But there is little sentiment in the Jewish community, Congress or within the Israeli government for a “knockdown, drag-out fight,” a Capitol Hill source said.

The Bush administration has not officially notified Congress of the sale of the M1-A1 tanks, which are expected to cost about $1.5 billion. But Israeli officials, Congress and Jewish leaders have been told by the administration that it plans to go ahead with the sale.

John Sununu, While House chief of staff, discussed the proposed sale of the tanks briefly in a meeting last week with the Conference of Presidents in New York, Hoenlein confirmed.

The administration has been making an effort to avoid a clash with Congress over the sale. However, there is concern in Congress that the administration has not yet begun consultations with key congressional leaders about the deal.

Customarily, the administration engages in a 20-day consultation period with lawmakers before formally notifying Congress of an arms sale. Once there is official notification, Congress has 30 days to vote the sale down. Otherwise, it automatically goes through.

U.S. DEAL FOR ISRAEL

The administration is trying to blunt any effort by Israel to oppose the sale.

When Israeli Defense Minister Yitzhak Rabin met with Defense Secretary Dick Cheney last month, Cheney reportedly said the United States would be willing to pre-position up to $100 million of weapons in Israel that could be used by either the U.S. military or Israel.

U.S. weapons now pre-positioned in Israel cannot be used by the Israeli military.

There also reportedly was talk of reducing the cost of U.S. weapons that Israel purchases with the $1.8 billion in military aid it receives annually from the United States.

But Hoenlein stressed that for the Jewish community not to actively oppose the sale it wants to see the administration’s long-term plan for selling weapons to the Saudis, “rather than giving it to us piecemeal.”

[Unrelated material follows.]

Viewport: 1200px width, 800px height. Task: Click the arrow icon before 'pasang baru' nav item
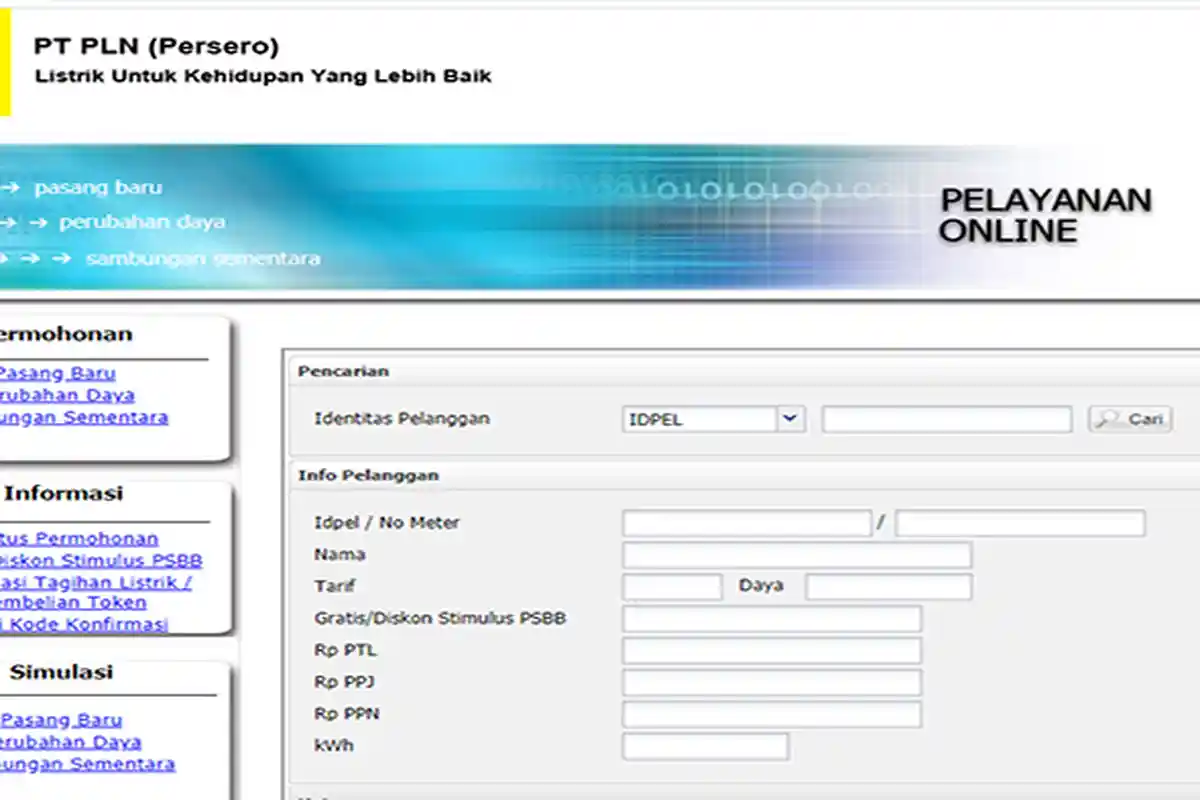10,187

The administration has been sending arms sales to Congress in small packages, in the hope it will not block them individually as it might if they were grouped together as a massive arms sale.

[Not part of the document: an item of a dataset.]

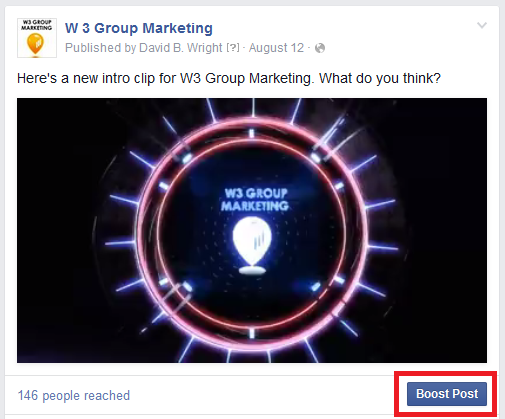Open David B. Wright's profile link
This screenshot has width=505, height=419.
point(180,48)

This strategy has worked so far. Last spring, three arms sales totaling $850 million to upgrade Saudi F-5 and F-15 fighter jets went through easily.

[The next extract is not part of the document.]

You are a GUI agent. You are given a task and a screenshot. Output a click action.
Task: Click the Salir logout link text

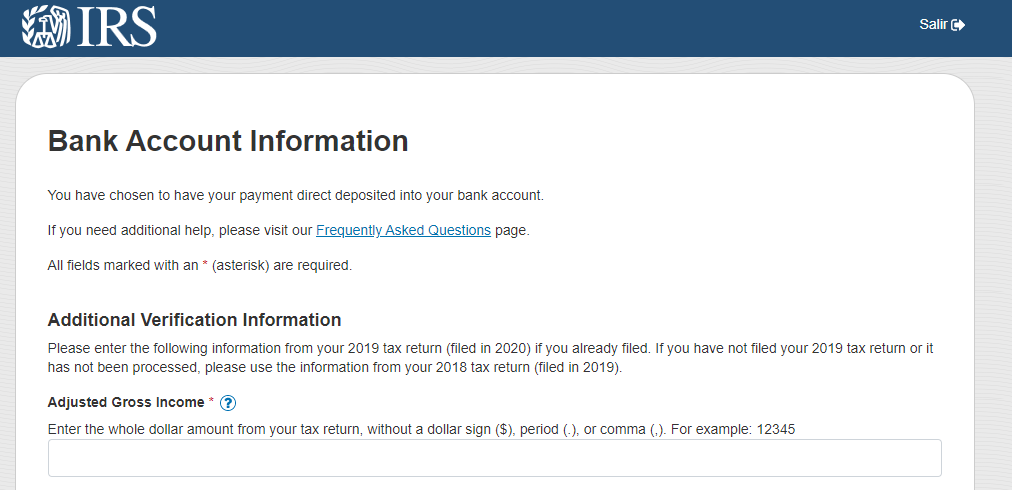click(x=933, y=25)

The administration announced last week it plans to sell the Saudis a $485 million package to maintain and improve the F-15s, part of a program begun in 1987.

The sale of the tanks is the next step. However, there is concern that this would be followed by a major arms sale for the Saudis: 110 fighter planes to replace outdated F-5s the Saudis now have. It is not known what type of fighter is proposed, although it expected to be the F-16 or F/A-18.

This sale is expected to arouse more concern in Congress about a potential threat to Israel’s security than the tanks.

But, at news conference in New York last week, Secretary of State James Baker denied that the sale of the tanks or any other weapons to the Saudis would impose a threat to Israel’s security.

“We don’t contemplate sales like this to any Arab government without first taking into account the question of Israel’s security,” Baker said. “We are committed to maintaining a qualitative edge for Israel, and that commitment is simply not going to change.”

The administration is also making the argument, as it has in the past, that if Congress bars the tank sale, the Saudis will buy the tanks from Britain or France.